Alcoa ended a century of bauxite mining in the area around Moengo in late 2015, and now the only related jobs are in demolition and site security. Locals say mining has been replaced by a “hustle culture,” in which people scrape out a living day by day.
In a country in which the economy shrank by 10 percent last year and inflation hit 55 percent, that’s getting tougher by the week.
“I am not sure the town will die,” said Marten Schalkwijk, professor of social change and development at Anton de Kom University, in the capital, Paramaribo, 66 miles west of Moengo. “People have not left in large groups. They are not leaving because they don't have anywhere to go.”
It’s hard to believe that Alcoa’s Suriname century, which propelled a backward, plantation-based economy into industrial age prosperity, began in Moengo — just as it’s hard to believe that the battered Monongahela River town of Braddock was once the epicenter of the American steel industry.
But beneath Moengo’s veneer of palm trees and tropical breezes lies the same kind of industrial ruin that Pittsburgh’s Mon Valley and other ravaged Rust Belt communities are still trying to recover from decades after their economic engines died.

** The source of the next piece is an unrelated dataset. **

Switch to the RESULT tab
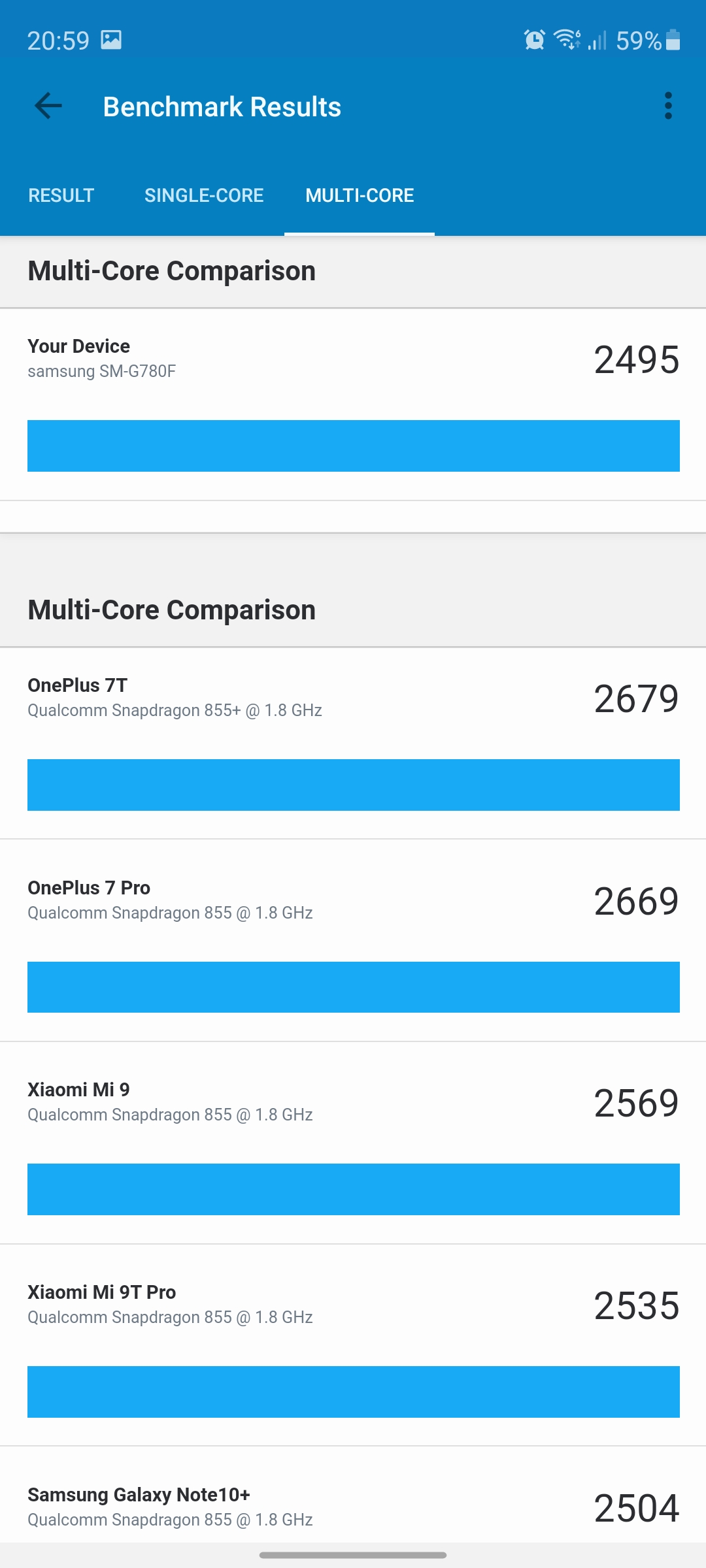This screenshot has width=706, height=1568. (61, 195)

More industrial decline is on display 47 air miles southwest of Moengo in the river town of Paranam, the former site of Alcoa’s smelter and refinery. There, the jungle is relentlessly encroaching on a soccer stadium, a recreational hall, a playground and a gymnasium that were vital components of a thriving Alcoa company town. The once well-kept labor village where Alcoa built housing for its middle-class workers has become, in the words of a former Alcoa accountant, “a labor jungle.”
“This was a real living environment until the end of the 1980s,” said the retiree, who asked not to be identified. “Things are so overgrown by bush that I don’t even know the place anymore.”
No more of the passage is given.